“Bondang” Tabungan Nelayan di Musim Kering

 

Pelalawan | Gurindam12.co-Nelayan Sungai Serkap Kecamatan Teluk Meranti, memiliki tabungan alam disaat musim kering. hal ini terbukti dengan dua jam saja, nelayan mampu menangkap ikan minimal 10 Kilogram. dan hanya menggunakan peralatan tradisional berupa alat pancing.

Kehidupan nelayan sungai sangat mengandalkan musim, dan Kebanyakan para nelayan mengalami kesulitan mencari ikan disaat musim kering. Kondisi ini berdampak besar pada kuantitas hasil tangkapan masyarakat dipinggiran sungai ini, Sehingga pada kondisi inilah nelayan harus mengencangkan ikat pinggang dikarenakan penurunan kuantitas ikan.

Namun nelayan sungai serkap kecamatan teluk meranti kabupaten pelalawan ini memiliki lubuk, atau Bondang. Bondang merupakan lubuk yang berada di daratan sekitaran sungai, yang terletak sekitar 500 meter hingga 2 kilometer dari bibir sungai. hal ini terjadi dikarenakan tidak adanya saluran air alam disaat musim kering, sehingga menyisahkan genangan air berisikan ikan sungai.

 

Ikan sungai yang terperangkap didalam lubuk ini tergolong banyak. hal ini terbukti dengan ketidak mampuannya masyarakat dalam membawa hasil tangkapan, sehingga nelayan terkadang meninggalkan beberapa hasil tangkapan di perjalanan.

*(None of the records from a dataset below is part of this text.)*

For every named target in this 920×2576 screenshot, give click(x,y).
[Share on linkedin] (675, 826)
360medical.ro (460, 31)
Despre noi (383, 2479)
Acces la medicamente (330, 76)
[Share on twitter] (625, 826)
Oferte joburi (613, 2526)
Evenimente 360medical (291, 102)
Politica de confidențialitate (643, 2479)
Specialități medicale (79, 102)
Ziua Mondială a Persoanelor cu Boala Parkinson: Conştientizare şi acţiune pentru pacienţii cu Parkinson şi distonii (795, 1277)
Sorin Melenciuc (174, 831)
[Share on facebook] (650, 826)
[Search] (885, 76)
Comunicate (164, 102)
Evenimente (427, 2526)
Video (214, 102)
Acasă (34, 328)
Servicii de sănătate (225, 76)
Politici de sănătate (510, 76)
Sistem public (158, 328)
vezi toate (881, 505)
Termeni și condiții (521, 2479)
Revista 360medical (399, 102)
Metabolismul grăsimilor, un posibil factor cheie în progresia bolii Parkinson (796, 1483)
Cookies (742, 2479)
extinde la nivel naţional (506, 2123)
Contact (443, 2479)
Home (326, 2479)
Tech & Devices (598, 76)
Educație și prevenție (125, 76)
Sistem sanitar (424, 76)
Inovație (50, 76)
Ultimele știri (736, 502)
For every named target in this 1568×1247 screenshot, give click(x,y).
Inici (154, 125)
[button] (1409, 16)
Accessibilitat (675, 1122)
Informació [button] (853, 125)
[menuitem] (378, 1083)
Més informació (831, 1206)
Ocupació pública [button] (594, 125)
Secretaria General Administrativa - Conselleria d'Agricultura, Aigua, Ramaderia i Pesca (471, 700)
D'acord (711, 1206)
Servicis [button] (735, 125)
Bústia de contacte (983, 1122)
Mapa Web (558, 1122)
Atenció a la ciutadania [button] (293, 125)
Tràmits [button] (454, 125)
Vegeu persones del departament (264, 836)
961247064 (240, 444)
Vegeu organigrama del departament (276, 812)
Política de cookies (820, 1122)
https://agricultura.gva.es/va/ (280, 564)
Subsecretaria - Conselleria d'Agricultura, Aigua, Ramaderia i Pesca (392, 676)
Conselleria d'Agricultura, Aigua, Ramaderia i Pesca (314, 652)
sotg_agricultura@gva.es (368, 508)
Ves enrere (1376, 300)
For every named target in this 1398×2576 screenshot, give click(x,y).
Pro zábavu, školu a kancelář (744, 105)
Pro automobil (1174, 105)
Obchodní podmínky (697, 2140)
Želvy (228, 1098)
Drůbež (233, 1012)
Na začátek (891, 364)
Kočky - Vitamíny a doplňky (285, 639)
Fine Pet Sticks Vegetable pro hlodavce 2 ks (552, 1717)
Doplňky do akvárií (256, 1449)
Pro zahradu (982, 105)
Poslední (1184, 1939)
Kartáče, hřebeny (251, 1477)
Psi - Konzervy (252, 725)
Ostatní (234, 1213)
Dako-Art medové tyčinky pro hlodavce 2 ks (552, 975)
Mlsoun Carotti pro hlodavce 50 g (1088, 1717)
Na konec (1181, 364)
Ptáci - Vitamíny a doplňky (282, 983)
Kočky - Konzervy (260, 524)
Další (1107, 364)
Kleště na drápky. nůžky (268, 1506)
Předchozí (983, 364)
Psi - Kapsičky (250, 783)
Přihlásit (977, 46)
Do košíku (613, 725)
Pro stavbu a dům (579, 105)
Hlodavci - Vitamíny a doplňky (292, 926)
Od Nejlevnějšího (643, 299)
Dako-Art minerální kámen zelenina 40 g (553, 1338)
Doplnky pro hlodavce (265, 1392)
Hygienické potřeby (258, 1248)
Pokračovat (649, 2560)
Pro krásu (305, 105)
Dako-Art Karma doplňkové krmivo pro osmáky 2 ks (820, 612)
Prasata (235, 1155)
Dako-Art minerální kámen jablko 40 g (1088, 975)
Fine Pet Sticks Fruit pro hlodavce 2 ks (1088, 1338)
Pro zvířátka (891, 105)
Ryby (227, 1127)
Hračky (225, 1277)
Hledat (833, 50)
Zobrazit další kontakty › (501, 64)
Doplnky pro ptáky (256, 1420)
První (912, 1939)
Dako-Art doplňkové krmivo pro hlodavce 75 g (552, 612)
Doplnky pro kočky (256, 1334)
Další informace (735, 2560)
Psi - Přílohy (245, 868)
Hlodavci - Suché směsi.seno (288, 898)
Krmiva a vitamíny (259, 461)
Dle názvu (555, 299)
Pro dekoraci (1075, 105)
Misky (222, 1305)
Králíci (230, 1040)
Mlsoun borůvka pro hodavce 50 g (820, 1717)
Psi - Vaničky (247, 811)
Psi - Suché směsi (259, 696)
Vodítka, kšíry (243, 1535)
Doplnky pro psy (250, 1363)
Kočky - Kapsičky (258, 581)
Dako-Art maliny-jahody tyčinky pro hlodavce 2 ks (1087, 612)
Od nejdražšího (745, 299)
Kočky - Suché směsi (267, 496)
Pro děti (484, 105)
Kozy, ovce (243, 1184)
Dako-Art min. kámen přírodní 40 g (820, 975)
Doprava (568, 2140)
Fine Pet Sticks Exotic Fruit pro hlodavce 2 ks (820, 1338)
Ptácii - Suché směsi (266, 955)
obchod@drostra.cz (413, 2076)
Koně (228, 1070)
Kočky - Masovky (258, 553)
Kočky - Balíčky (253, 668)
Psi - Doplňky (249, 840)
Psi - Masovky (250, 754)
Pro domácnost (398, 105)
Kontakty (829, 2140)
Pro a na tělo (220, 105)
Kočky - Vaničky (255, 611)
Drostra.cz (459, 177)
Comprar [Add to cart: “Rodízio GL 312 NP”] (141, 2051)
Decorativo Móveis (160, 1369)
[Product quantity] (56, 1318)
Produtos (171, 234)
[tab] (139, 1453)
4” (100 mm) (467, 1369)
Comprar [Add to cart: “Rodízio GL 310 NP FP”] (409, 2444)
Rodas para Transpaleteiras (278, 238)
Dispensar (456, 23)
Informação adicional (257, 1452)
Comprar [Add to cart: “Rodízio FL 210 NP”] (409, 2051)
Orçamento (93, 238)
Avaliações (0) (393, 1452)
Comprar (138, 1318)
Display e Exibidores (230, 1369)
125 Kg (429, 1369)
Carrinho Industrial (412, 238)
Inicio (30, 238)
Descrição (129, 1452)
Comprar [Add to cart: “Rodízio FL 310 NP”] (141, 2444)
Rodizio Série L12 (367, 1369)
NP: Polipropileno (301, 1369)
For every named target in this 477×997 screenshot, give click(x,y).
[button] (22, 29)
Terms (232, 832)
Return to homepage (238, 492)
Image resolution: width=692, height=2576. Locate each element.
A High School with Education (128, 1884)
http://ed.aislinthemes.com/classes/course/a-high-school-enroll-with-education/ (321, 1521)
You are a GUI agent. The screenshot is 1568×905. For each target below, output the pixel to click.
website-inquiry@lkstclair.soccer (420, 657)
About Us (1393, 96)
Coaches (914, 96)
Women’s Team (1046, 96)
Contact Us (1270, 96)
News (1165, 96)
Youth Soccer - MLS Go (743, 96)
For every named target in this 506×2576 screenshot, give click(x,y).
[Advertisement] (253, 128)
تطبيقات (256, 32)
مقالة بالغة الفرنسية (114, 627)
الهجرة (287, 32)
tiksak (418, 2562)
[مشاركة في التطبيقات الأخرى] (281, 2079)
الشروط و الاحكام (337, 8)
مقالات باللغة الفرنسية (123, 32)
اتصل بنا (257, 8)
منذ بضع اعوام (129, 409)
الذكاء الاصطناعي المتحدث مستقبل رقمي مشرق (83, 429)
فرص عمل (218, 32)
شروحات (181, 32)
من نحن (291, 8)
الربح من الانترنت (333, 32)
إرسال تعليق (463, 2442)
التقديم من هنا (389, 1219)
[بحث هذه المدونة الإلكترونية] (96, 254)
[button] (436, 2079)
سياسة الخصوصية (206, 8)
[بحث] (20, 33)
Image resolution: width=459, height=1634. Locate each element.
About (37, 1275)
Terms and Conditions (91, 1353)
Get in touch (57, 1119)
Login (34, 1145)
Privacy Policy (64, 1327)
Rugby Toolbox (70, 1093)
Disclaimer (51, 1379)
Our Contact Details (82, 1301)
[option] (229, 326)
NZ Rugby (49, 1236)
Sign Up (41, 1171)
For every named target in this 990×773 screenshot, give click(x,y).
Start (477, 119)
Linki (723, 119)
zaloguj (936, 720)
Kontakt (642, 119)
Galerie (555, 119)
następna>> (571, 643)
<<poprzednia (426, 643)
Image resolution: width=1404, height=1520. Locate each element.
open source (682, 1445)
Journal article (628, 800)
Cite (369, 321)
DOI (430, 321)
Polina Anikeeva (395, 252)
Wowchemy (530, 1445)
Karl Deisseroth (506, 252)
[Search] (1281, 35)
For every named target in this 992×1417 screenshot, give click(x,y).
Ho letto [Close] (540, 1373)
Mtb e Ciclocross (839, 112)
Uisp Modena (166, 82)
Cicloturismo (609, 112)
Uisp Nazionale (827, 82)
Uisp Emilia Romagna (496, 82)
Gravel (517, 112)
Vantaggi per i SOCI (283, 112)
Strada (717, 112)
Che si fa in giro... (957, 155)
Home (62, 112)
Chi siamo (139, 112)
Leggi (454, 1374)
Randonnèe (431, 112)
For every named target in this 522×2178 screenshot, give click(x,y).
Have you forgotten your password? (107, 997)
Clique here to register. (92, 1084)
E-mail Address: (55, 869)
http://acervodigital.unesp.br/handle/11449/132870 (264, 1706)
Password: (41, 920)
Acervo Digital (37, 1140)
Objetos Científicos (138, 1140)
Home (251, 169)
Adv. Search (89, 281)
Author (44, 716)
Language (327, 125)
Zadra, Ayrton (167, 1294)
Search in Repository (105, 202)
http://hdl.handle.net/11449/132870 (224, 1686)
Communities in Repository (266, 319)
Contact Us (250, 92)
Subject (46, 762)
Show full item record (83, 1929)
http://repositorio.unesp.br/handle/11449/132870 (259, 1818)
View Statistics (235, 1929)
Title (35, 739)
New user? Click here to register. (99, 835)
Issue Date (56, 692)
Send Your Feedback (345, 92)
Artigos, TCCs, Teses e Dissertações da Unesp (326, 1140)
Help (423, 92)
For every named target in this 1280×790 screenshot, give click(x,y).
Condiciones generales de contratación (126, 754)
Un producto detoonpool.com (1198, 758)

“Bondang itu banyak sekali ikannya, sehingga nelayan harus meninggalkan sebagian ikan hasil tangkapannya di perjalanan pulang, hal ini di sebabkan hasil tangkapan yang terlalu banyak”.Maizaldi Yayasan Mitra Insani.

Bondang merupakan lubuk yang sampai saat ini hanya diketahui nelayan lokal, sehingga tidak banyak nelayan yang mengambil hasil sungai tersebut. Dan sampai saat ini nelayan hanya memakai alat tradisional dalam penangkapannya berupa pancing.

“harapan saya pemanfaatan Bondang kedepannya tidak memakai alat tangkap perusak, seperti alat setrum atau racun, karena Bondang adalah tabungan nelayan disaat musim kering”.Maizaldi Yayasan Mitra Insani.